Academic Credit for Service Learning

You may be able to receive academic credit for your volunteering abroad (AKA “service learning”).

Start with your school. Some schools have a formal service-learning department – with a detailed curriculum, required hours, and even faculty-led trips. Other schools are informal, leaving it up to the students to research, plan and document the volunteering experience on their own.

In either case, any academic is given by your school. So follow your school’s guidelines for getting credit for your volunteer trip abroad!

Here are some examples of academic credit

> A medical student volunteers at a hospital in Bangalore for 2 months. They get academic credit from their medical school for the trip, because they not only volunteered but they learned about medical care delivery in India. Their medical school considers the experience an “elective” course.
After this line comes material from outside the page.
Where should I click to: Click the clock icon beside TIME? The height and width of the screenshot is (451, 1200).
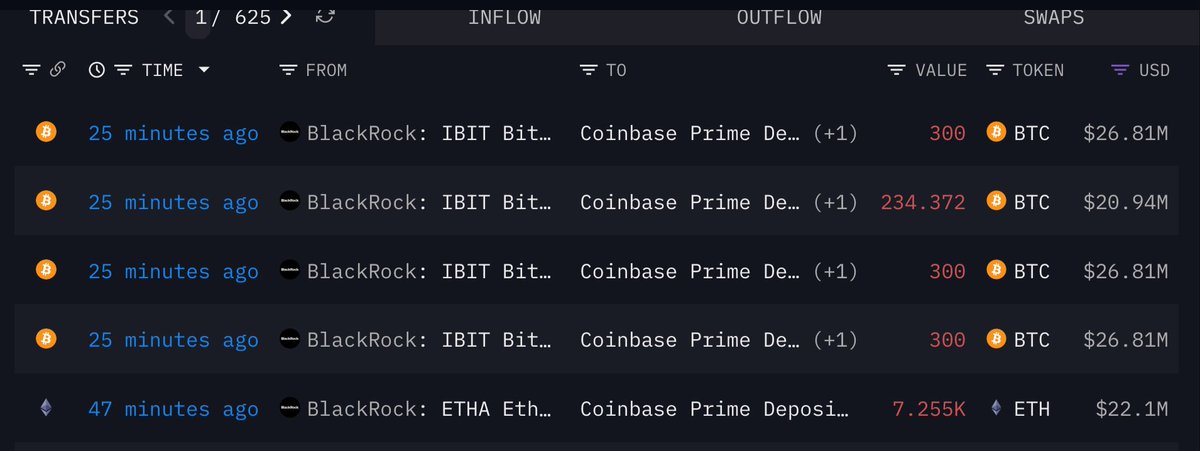pos(97,70)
> A high school student volunteers with poor children in Ghana, after taking a course at school on the history, culture and development issues in west Africa. Because the student is integrating their classroom learning with real-world experience, they receive academic credit for their volunteering trip.
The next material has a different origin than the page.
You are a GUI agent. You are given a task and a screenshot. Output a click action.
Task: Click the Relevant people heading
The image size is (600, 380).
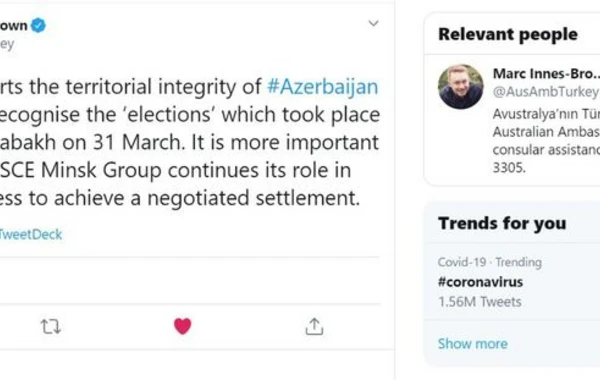pos(508,34)
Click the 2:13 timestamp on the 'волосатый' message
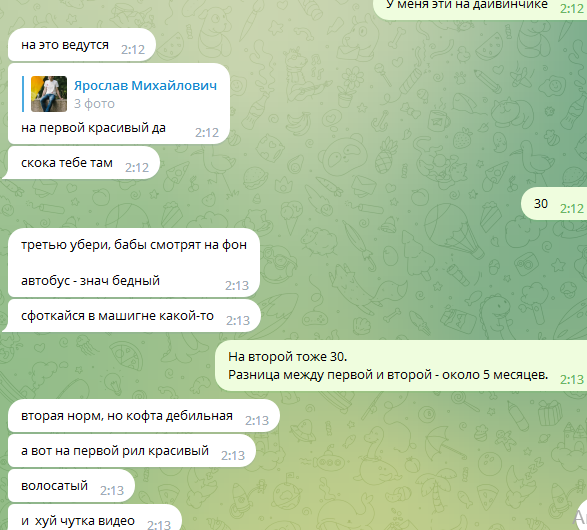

> A university student helps to build houses in Guatemala for 1 week. The program is not affiliated with their school, and there are no courses involved, but the student earns 40-plus hours of volunteer service as part of a graduation requirement.
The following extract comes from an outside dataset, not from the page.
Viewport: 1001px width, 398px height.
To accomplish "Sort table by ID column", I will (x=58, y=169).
An added academic component of all of the above trips could be studying a local language, with the student taking formal classes abroad. Spanish-speaking countries have traditionally been some of the most popular destinations for this, but studying other languages like Swahili and Hindi is on the rise.

As with so many other things involved with volunteering abroad – your quest to get academic credit should start long before you get on that plane for your trip:

Steps to Take

> Start by meeting with your school counselor academic adviser.

> Find out what paperwork is required by your school. They usually have standard forms that you and your volunteer organization will fill out which include things like daily tasks, goals, schedule, supervisors in the field, and contact information abroad.

> Does your school require reports from the field? This could involves posting journal entries, photos, and/or videos online.

> Will you have to do a presentation on your experience after returning home?